• [WHAT YOU SHOULD DO]
With the pictures left out, retype exactly the lines below starting at the line that contains "Screen dimensions: 1568x653" and ending at the line that contains "Given: Click the @BigJoe781 handle".

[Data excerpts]
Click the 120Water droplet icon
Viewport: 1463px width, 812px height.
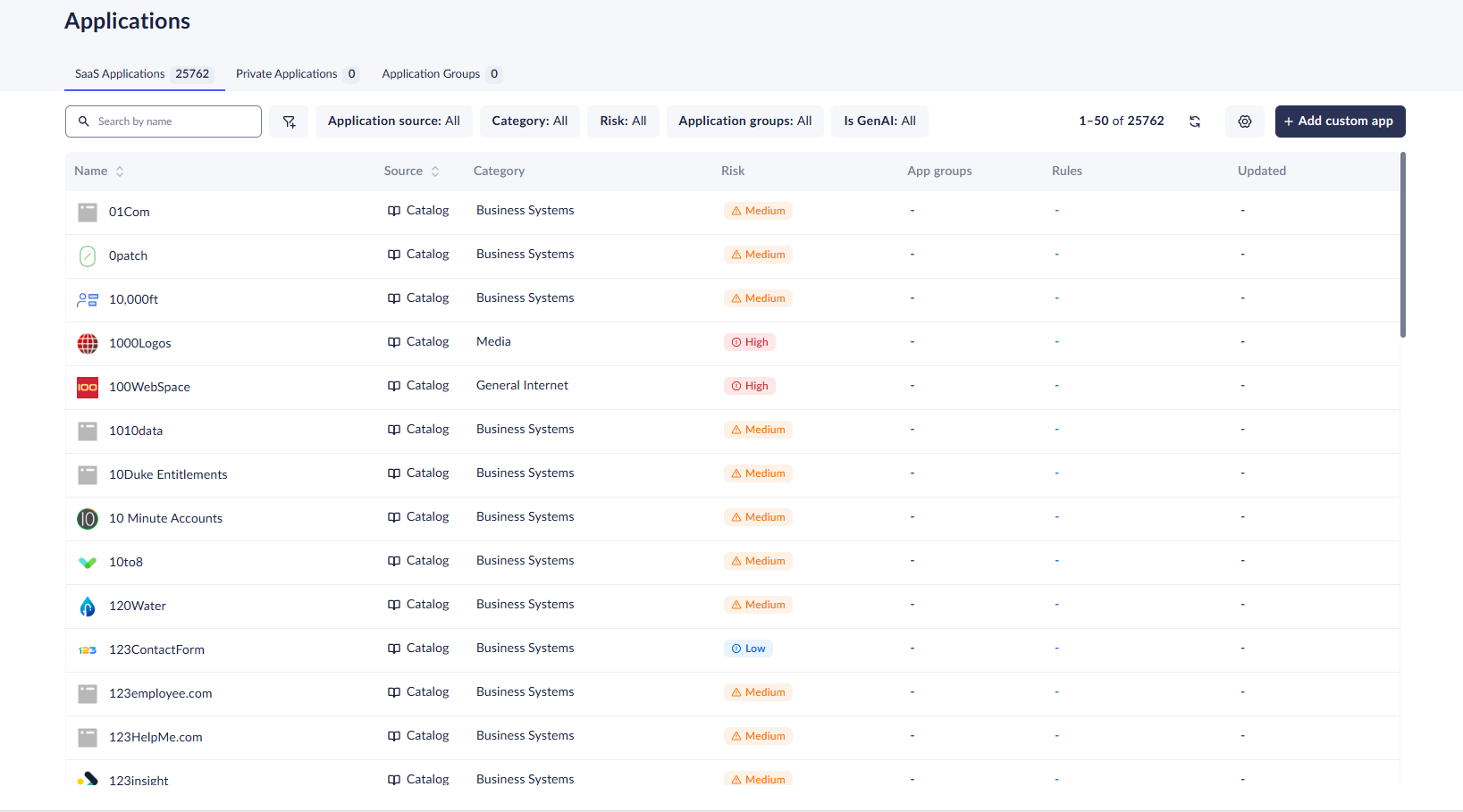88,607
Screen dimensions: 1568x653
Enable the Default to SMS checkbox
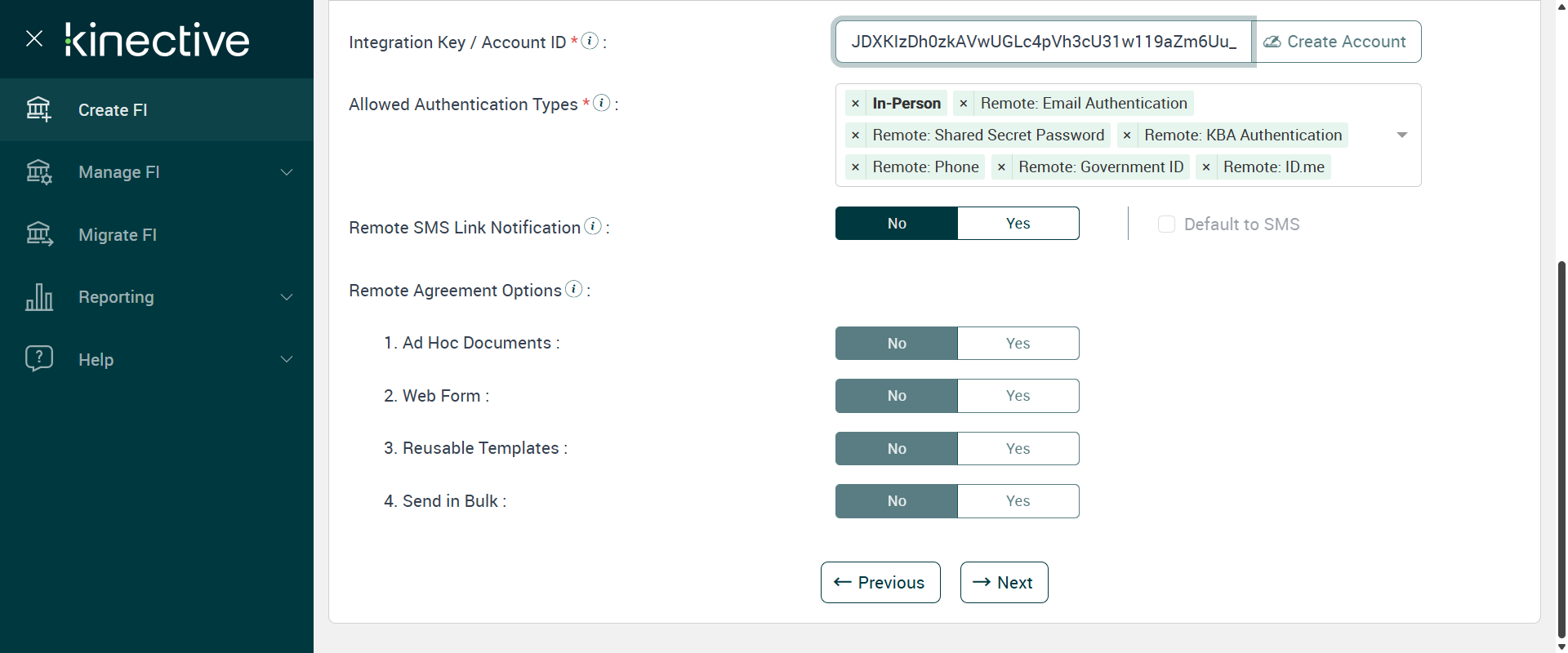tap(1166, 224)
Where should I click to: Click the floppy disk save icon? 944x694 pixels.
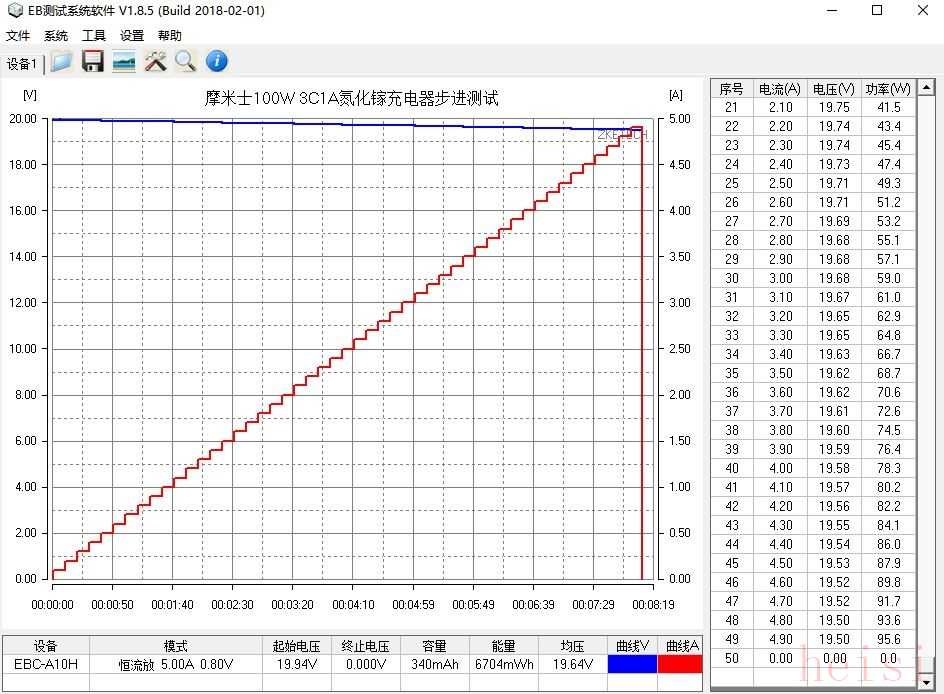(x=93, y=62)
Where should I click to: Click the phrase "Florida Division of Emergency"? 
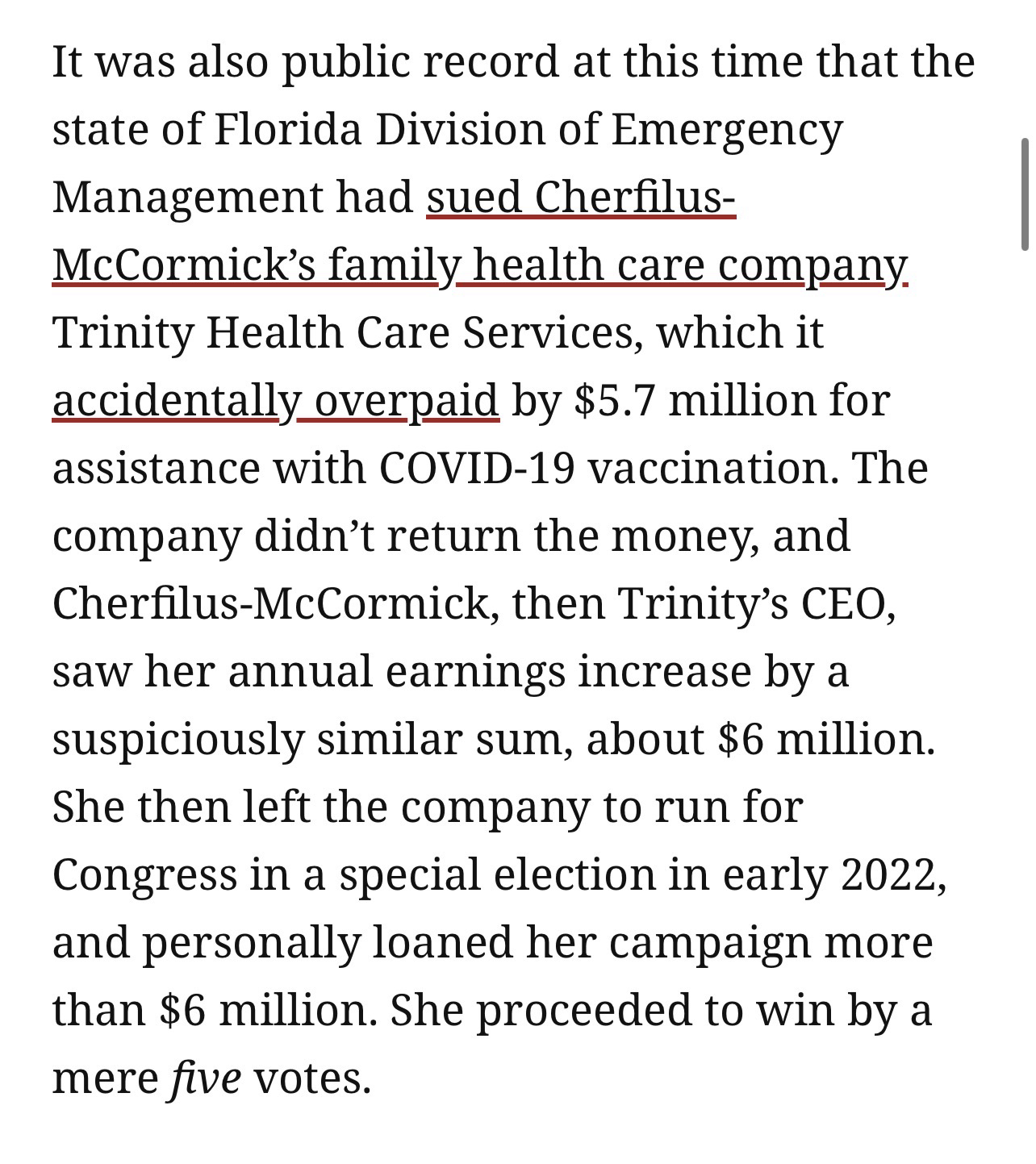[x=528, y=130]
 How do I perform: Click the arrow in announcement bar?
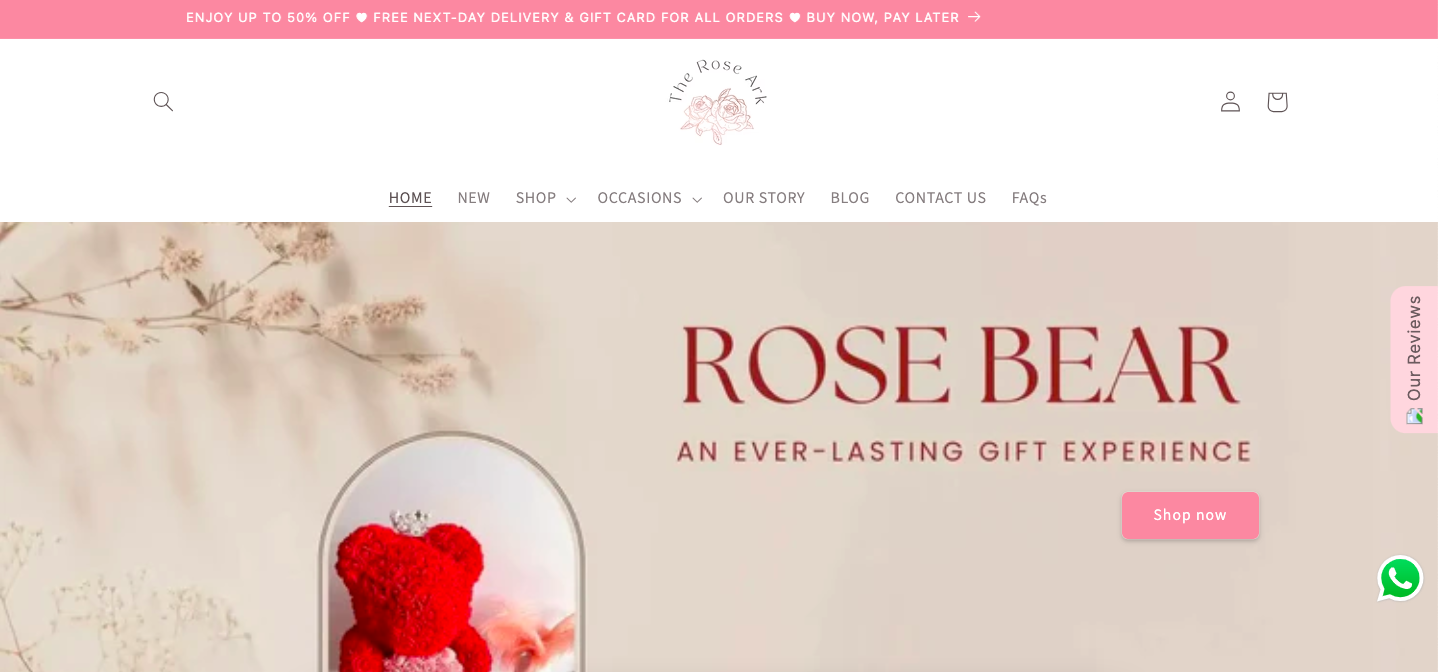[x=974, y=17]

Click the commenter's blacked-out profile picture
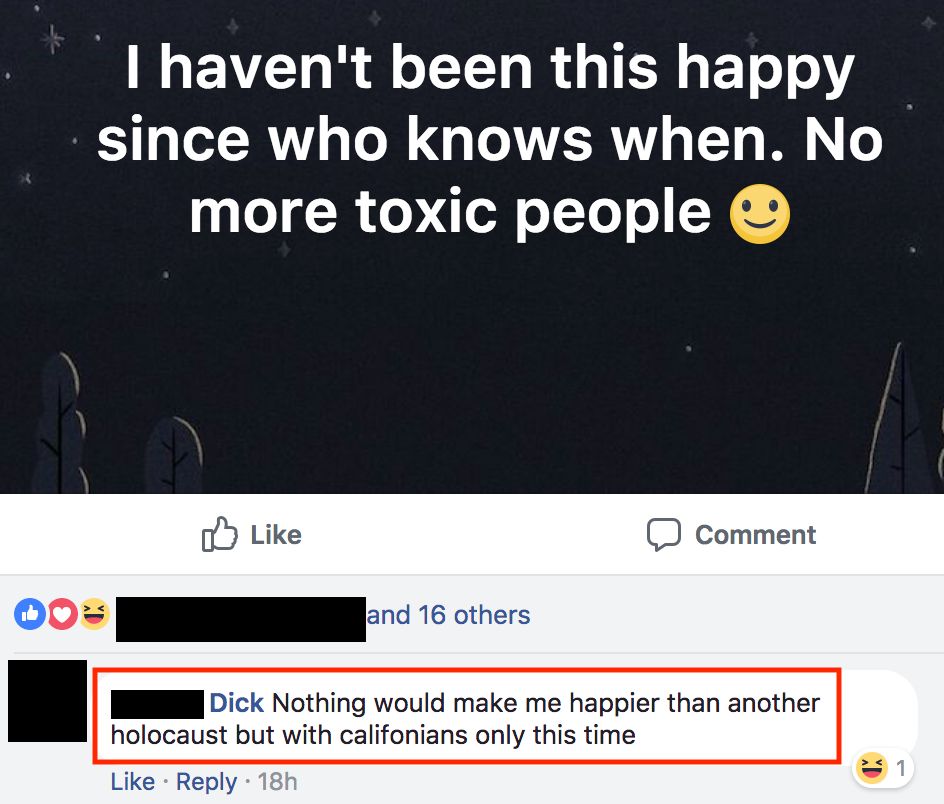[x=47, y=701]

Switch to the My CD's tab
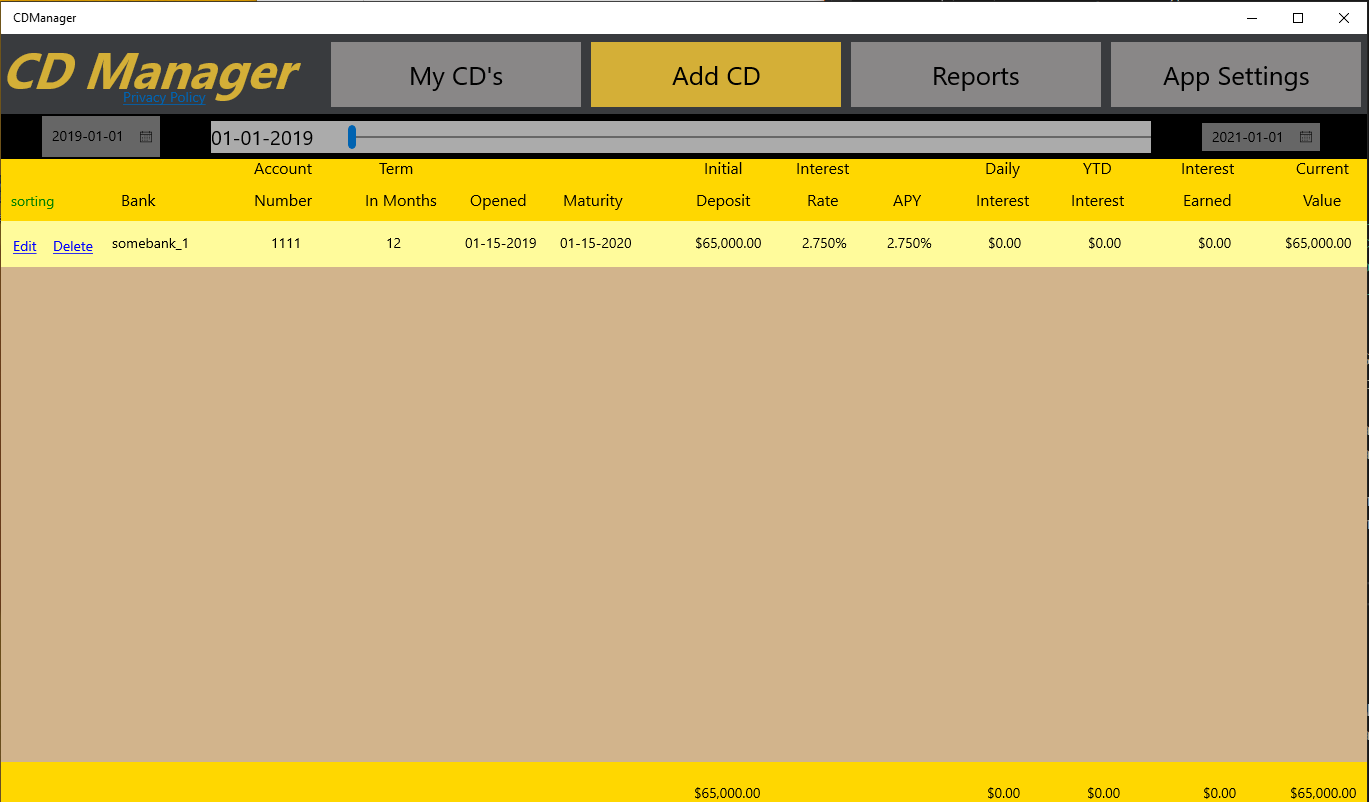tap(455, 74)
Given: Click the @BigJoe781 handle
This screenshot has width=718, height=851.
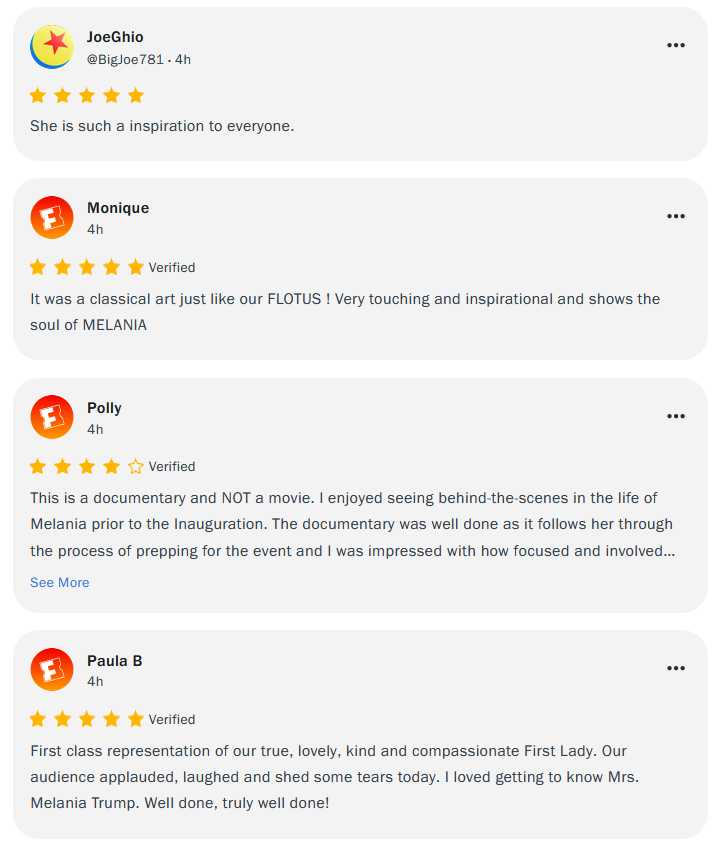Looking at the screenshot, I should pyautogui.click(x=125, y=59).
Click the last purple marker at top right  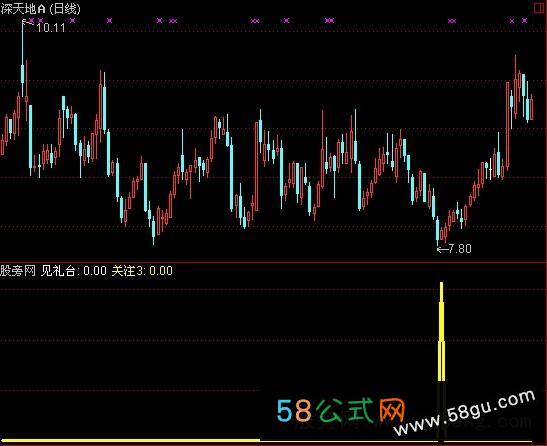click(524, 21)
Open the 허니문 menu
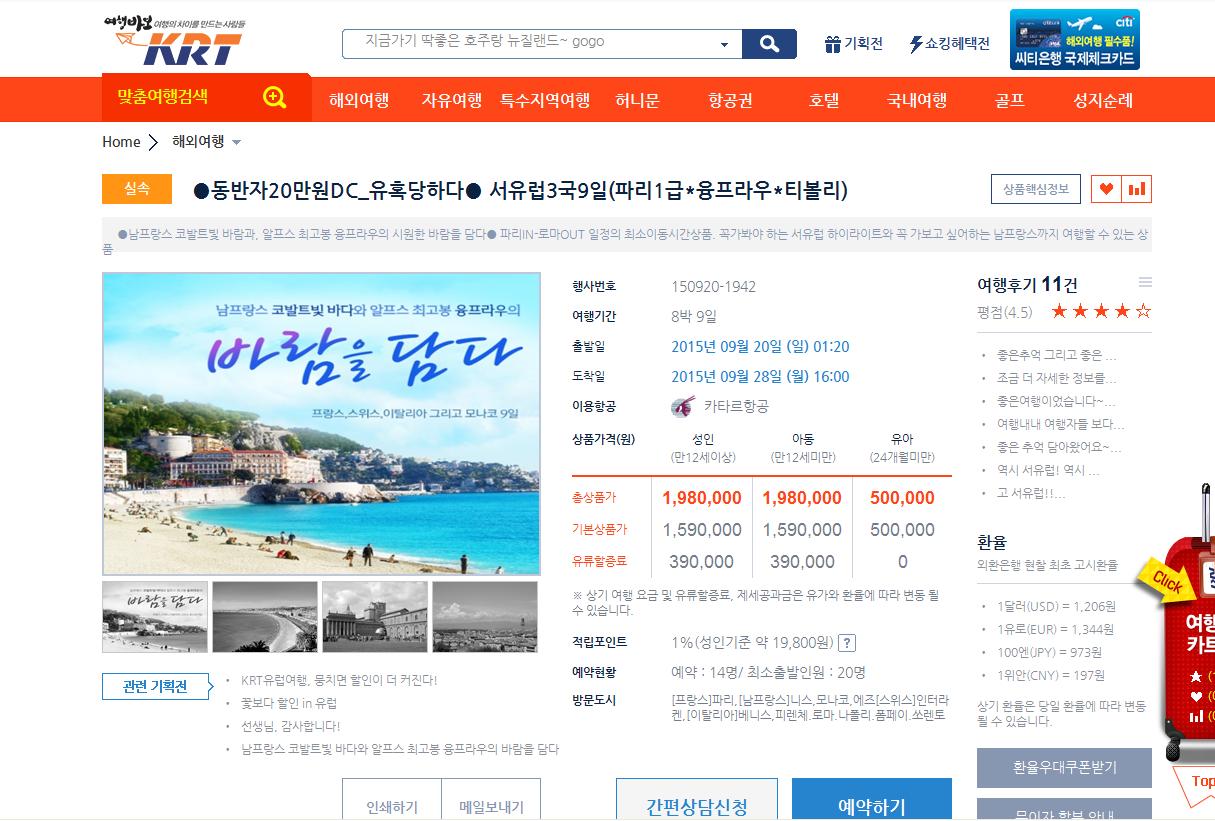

• [RESULT]
Screen dimensions: 1568x653
Enable the Default to SMS checkbox
tap(1166, 224)
Where should I click to: Click the floppy disk save icon? 944x694 pixels.
(x=93, y=62)
Where should I click to: Click the phrase "Florida Division of Emergency"? 
[x=528, y=130]
 How do I perform: Click the arrow in announcement bar?
[x=974, y=17]

Click the commenter's blacked-out profile picture
[x=47, y=701]

Switch to the My CD's tab
tap(455, 74)
Given: Click the @BigJoe781 handle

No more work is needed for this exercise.